Be sure to take a piece of miniature furniture with you when you are choosing fabrics.

I have made a kit of the Queen Anne Wing Chair that I use to make "Lottie's Chair" and the "Bits and Pieces" chair.
When I began the kits I had miniaturists ask if I was going to have this kit available, I do and you can order it from Hobby Builders Supply,  item #1241.
I am going to show you how I age this chair.  No, I am not giving a pattern.  I am showing you a technique that you can use on other upholstered furniture not just this piece.
I will also show you how to steam an afghan in place.

The bottom picture is of the "Bits and Pieces" chair.  This also can be aged or just sat in like the bottom picture shows.

The books being used are from the how to on books, that is listed on the left, "Things to do, Things to see".

I am keeping a promise to some miniaturists by making a tutorial on how to make "Lottie's Chair" from the Queen Anne Wing Chair kit.

Again, I am not including a pattern for those that do not have the kit.  I am showing you the steps I take to age using sand paper and chalk.  You can take off a front or back leg and use books to prop up your chair.  I also show you how to steam an afghan into place.

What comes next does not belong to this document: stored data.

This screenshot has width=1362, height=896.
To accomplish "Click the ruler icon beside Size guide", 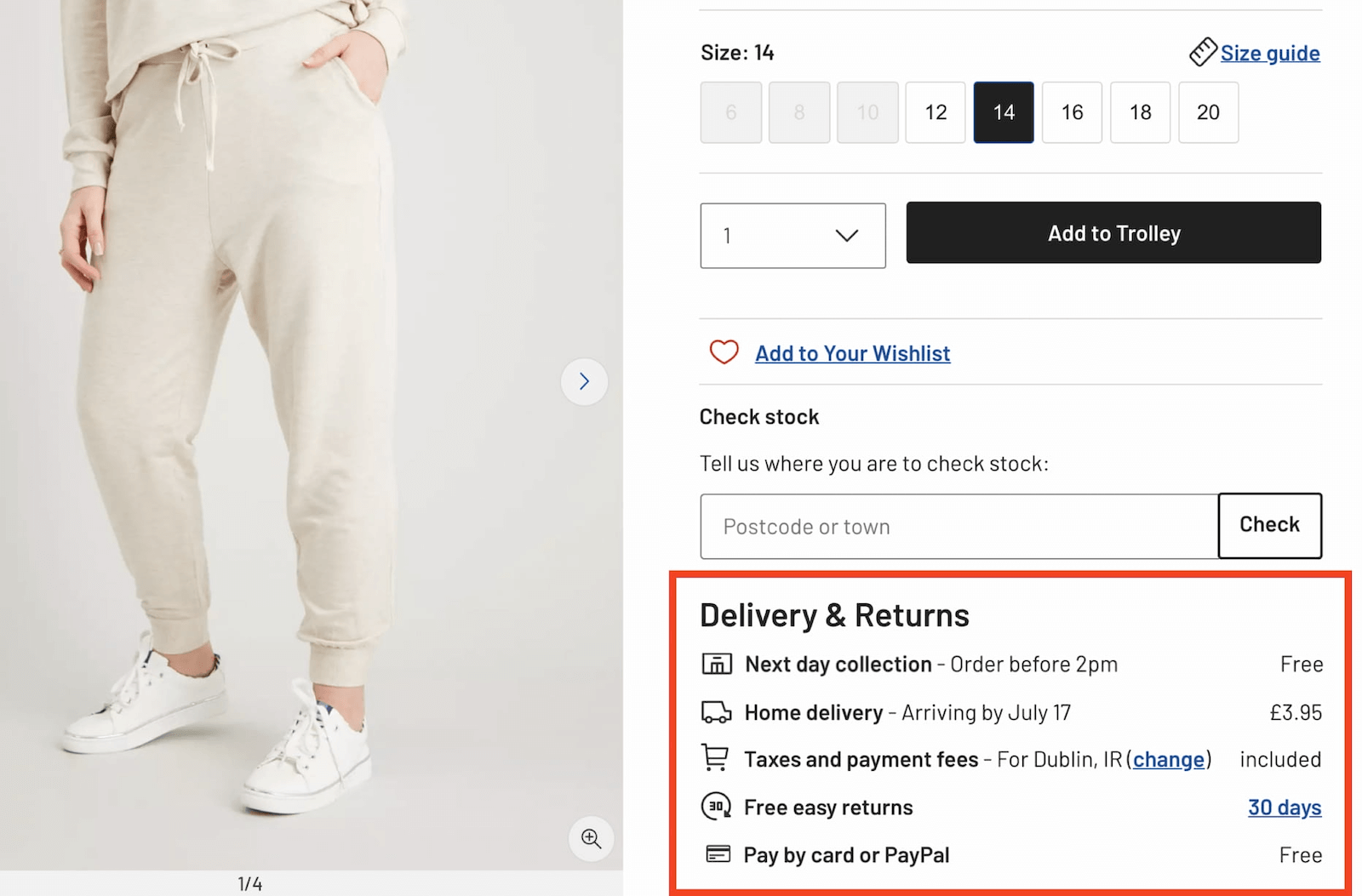I will click(1203, 52).
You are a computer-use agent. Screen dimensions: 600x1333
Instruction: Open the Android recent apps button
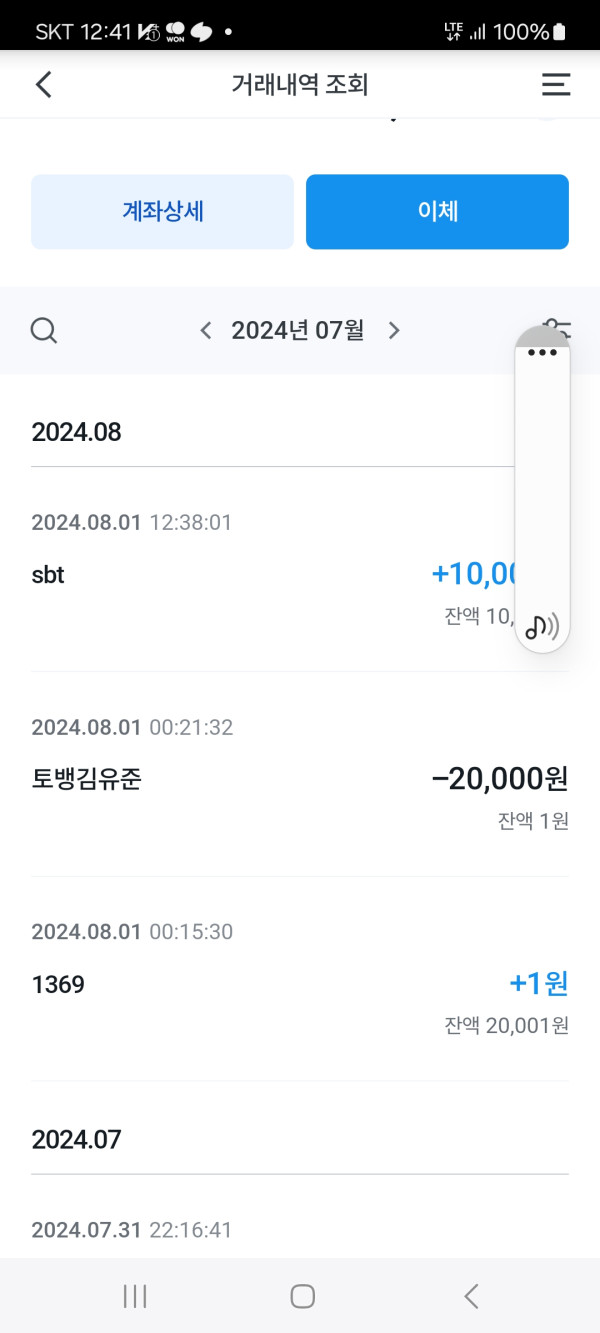pos(134,1296)
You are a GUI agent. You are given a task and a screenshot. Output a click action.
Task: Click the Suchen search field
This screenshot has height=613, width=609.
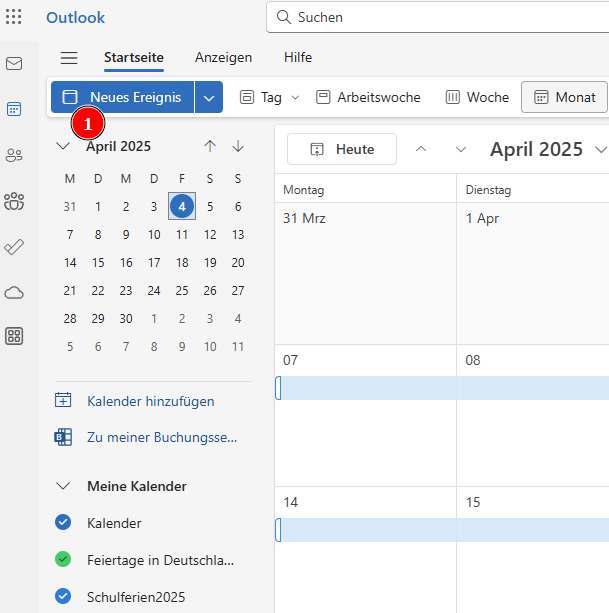tap(438, 17)
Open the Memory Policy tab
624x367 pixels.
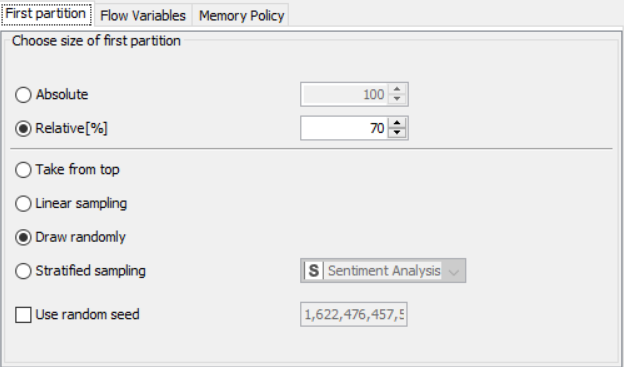[241, 16]

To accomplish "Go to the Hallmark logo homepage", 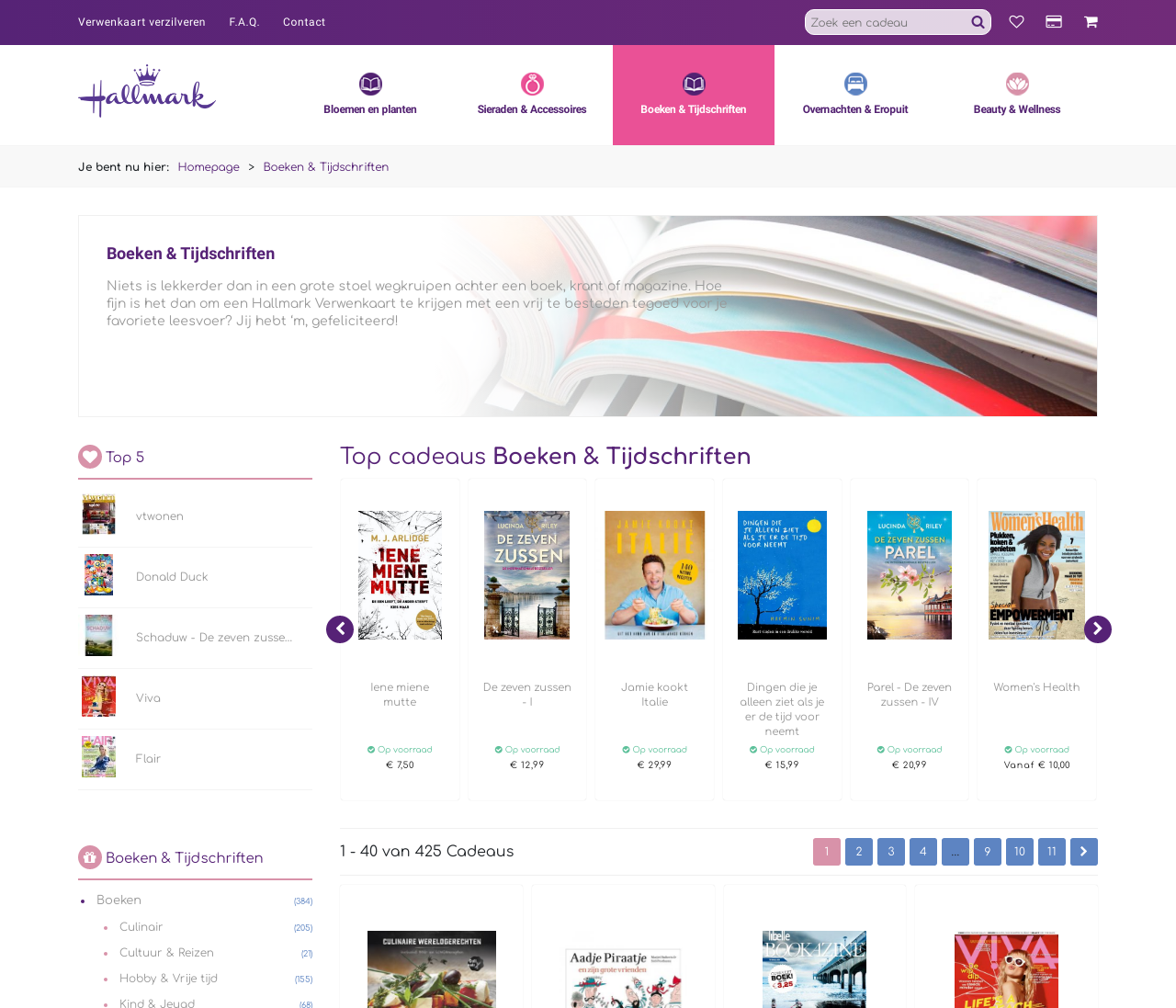I will point(147,92).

This is a picture of the finished chair, aged, with books for a front leg and the afghan steamed into place.

I bought this fabric at a quilting store.

 I have some little books all ready made for the front leg.  If you need to make books there is a tutorial in the "Things to do, Things to see" list at the left of the blog.

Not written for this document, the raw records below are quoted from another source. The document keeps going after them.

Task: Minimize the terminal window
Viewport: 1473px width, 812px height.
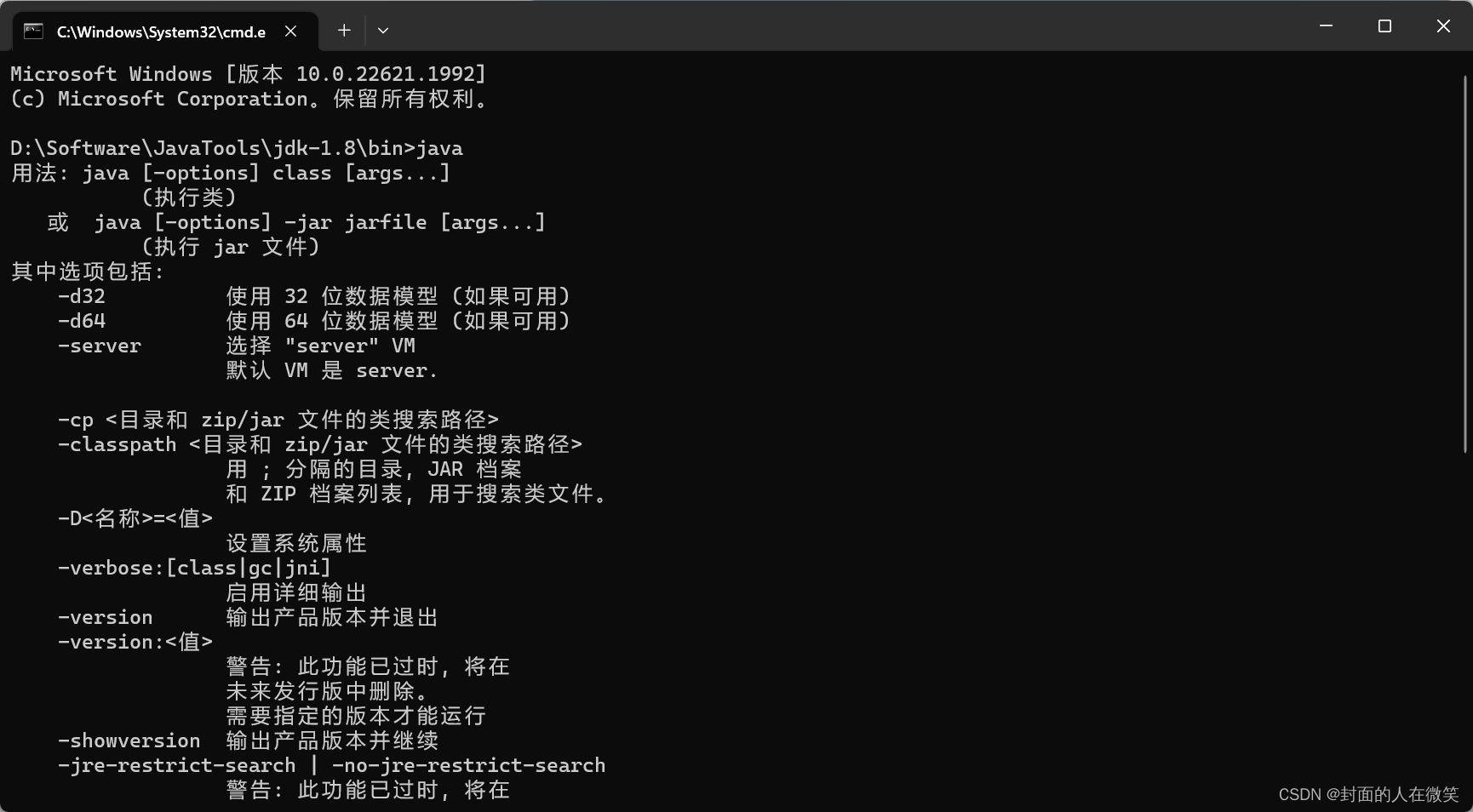Action: (x=1325, y=26)
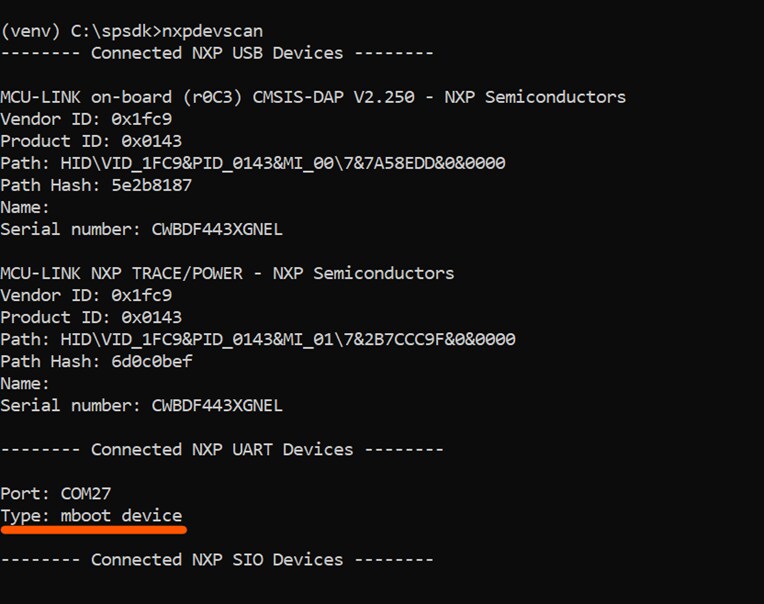Viewport: 764px width, 604px height.
Task: Click the Connected NXP UART Devices header
Action: click(x=222, y=449)
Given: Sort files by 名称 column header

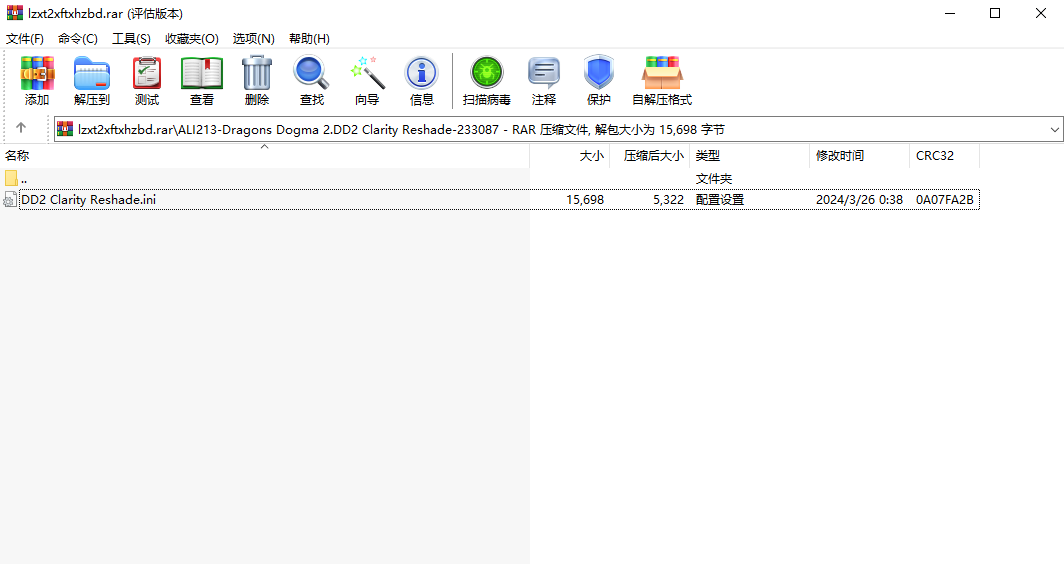Looking at the screenshot, I should (x=18, y=156).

 Tigger is my helper today.

Get your legs started with the first coats of paint if you are using my kit.  I am using some wooden ones for my my chair today.  Work on your legs through out the tutorial so they will be ready when you are finished with the chair.

 Make your chair to having the wings, arms and sides upholstered.

This would be the 27th picture and you would be starting with the 28th picture working with the back cushion.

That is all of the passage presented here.